__Task description__.
Set down every record below exactly as written.

__Source material__.
%%

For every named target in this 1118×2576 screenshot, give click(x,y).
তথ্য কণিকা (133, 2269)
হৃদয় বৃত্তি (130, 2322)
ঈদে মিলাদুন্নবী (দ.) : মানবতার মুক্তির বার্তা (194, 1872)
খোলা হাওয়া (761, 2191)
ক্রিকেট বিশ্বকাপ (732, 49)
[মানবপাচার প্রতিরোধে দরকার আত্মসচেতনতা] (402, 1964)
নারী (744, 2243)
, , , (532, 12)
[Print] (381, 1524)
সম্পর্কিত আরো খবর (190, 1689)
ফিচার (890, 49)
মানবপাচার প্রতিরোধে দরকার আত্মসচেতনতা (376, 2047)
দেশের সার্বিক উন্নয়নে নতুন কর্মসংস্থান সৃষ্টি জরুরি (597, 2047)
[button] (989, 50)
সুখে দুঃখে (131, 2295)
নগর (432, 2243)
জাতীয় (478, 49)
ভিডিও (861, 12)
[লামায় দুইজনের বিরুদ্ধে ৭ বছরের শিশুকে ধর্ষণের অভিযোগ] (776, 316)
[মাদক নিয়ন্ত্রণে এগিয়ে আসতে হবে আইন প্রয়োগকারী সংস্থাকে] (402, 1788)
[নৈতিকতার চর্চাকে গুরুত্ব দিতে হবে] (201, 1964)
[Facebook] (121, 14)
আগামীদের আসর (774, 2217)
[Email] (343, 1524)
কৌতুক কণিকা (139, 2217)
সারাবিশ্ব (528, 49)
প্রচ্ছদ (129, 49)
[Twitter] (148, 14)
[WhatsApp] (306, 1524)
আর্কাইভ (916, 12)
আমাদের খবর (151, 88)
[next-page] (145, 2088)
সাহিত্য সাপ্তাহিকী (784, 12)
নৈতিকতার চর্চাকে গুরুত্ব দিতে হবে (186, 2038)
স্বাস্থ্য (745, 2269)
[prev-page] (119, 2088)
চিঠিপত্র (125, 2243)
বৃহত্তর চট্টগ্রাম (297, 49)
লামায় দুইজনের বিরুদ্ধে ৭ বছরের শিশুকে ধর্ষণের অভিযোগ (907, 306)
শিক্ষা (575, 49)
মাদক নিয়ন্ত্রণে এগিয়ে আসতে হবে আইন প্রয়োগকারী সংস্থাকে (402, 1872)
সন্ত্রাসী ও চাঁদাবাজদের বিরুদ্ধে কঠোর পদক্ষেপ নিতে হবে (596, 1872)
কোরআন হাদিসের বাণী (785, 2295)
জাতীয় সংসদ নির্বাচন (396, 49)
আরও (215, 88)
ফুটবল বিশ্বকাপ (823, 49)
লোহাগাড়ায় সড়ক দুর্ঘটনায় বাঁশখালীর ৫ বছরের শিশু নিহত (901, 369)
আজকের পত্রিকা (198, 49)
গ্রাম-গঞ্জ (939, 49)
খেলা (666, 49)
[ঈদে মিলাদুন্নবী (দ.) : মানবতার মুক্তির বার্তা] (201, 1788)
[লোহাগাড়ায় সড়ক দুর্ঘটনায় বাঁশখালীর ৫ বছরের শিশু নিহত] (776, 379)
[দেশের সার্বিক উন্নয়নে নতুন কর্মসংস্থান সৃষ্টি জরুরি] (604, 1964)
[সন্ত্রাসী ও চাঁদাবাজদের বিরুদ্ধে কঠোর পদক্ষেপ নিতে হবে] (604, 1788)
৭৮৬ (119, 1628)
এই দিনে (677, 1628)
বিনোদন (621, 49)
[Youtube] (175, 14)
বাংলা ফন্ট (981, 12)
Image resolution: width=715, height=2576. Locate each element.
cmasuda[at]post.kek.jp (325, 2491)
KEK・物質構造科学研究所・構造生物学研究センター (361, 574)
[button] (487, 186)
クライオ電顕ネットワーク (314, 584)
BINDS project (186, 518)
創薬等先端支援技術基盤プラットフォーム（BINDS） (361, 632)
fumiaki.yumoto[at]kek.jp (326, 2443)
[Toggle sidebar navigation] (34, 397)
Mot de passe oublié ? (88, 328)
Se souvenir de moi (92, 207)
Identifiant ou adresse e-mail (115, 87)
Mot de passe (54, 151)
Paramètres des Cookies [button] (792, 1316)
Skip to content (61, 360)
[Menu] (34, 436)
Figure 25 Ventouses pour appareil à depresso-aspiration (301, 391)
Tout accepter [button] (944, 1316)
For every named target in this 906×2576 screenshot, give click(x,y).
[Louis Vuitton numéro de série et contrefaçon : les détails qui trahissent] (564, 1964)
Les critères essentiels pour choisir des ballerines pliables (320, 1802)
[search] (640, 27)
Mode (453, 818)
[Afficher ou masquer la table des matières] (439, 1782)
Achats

%%

__Solution__.
For every named target in this 1118×2576 screenshot, give click(x,y).
তথ্য কণিকা (133, 2269)
হৃদয় বৃত্তি (130, 2322)
ঈদে মিলাদুন্নবী (দ.) : মানবতার মুক্তির বার্তা (194, 1872)
খোলা হাওয়া (761, 2191)
ক্রিকেট বিশ্বকাপ (732, 49)
[মানবপাচার প্রতিরোধে দরকার আত্মসচেতনতা] (402, 1964)
নারী (744, 2243)
, , , (532, 12)
[Print] (381, 1524)
সম্পর্কিত আরো খবর (190, 1689)
ফিচার (890, 49)
মানবপাচার প্রতিরোধে দরকার আত্মসচেতনতা (376, 2047)
দেশের সার্বিক উন্নয়নে নতুন কর্মসংস্থান সৃষ্টি জরুরি (597, 2047)
[button] (989, 50)
সুখে দুঃখে (131, 2295)
নগর (432, 2243)
জাতীয় (478, 49)
ভিডিও (861, 12)
[লামায় দুইজনের বিরুদ্ধে ৭ বছরের শিশুকে ধর্ষণের অভিযোগ] (776, 316)
[মাদক নিয়ন্ত্রণে এগিয়ে আসতে হবে আইন প্রয়োগকারী সংস্থাকে] (402, 1788)
[নৈতিকতার চর্চাকে গুরুত্ব দিতে হবে] (201, 1964)
[Facebook] (121, 14)
আগামীদের আসর (774, 2217)
[Email] (343, 1524)
কৌতুক কণিকা (139, 2217)
সারাবিশ্ব (528, 49)
প্রচ্ছদ (129, 49)
[Twitter] (148, 14)
[WhatsApp] (306, 1524)
আর্কাইভ (916, 12)
আমাদের খবর (151, 88)
[next-page] (145, 2088)
সাহিত্য সাপ্তাহিকী (784, 12)
নৈতিকতার চর্চাকে গুরুত্ব দিতে হবে (186, 2038)
স্বাস্থ্য (745, 2269)
[prev-page] (119, 2088)
চিঠিপত্র (125, 2243)
বৃহত্তর চট্টগ্রাম (297, 49)
লামায় দুইজনের বিরুদ্ধে ৭ বছরের শিশুকে ধর্ষণের অভিযোগ (907, 306)
শিক্ষা (575, 49)
মাদক নিয়ন্ত্রণে এগিয়ে আসতে হবে আইন প্রয়োগকারী সংস্থাকে (402, 1872)
সন্ত্রাসী ও চাঁদাবাজদের বিরুদ্ধে কঠোর পদক্ষেপ নিতে হবে (596, 1872)
কোরআন হাদিসের বাণী (785, 2295)
জাতীয় সংসদ নির্বাচন (396, 49)
আরও (215, 88)
ফুটবল বিশ্বকাপ (823, 49)
লোহাগাড়ায় সড়ক দুর্ঘটনায় বাঁশখালীর ৫ বছরের শিশু নিহত (901, 369)
আজকের পত্রিকা (198, 49)
গ্রাম-গঞ্জ (939, 49)
খেলা (666, 49)
[ঈদে মিলাদুন্নবী (দ.) : মানবতার মুক্তির বার্তা] (201, 1788)
[লোহাগাড়ায় সড়ক দুর্ঘটনায় বাঁশখালীর ৫ বছরের শিশু নিহত] (776, 379)
[দেশের সার্বিক উন্নয়নে নতুন কর্মসংস্থান সৃষ্টি জরুরি] (604, 1964)
[সন্ত্রাসী ও চাঁদাবাজদের বিরুদ্ধে কঠোর পদক্ষেপ নিতে হবে] (604, 1788)
৭৮৬ (119, 1628)
এই দিনে (677, 1628)
বিনোদন (621, 49)
[Youtube] (175, 14)
বাংলা ফন্ট (981, 12)
Image resolution: width=715, height=2576. Locate each element.
cmasuda[at]post.kek.jp (325, 2491)
KEK・物質構造科学研究所・構造生物学研究センター (361, 574)
[button] (487, 186)
クライオ電顕ネットワーク (314, 584)
BINDS project (186, 518)
創薬等先端支援技術基盤プラットフォーム（BINDS） (361, 632)
fumiaki.yumoto[at]kek.jp (326, 2443)
[Toggle sidebar navigation] (34, 397)
Mot de passe oublié ? (88, 328)
Se souvenir de moi (92, 207)
Identifiant ou adresse e-mail (115, 87)
Mot de passe (54, 151)
Paramètres des Cookies [button] (792, 1316)
Skip to content (61, 360)
[Menu] (34, 436)
Figure 25 Ventouses pour appareil à depresso-aspiration (301, 391)
Tout accepter [button] (944, 1316)
For every named target in this 906×2576 screenshot, give click(x,y).
[Louis Vuitton numéro de série et contrefaçon : les détails qui trahissent] (564, 1964)
Les critères essentiels pour choisir des ballerines pliables (320, 1802)
[search] (640, 27)
Mode (453, 818)
[Afficher ou masquer la table des matières] (439, 1782)
Achats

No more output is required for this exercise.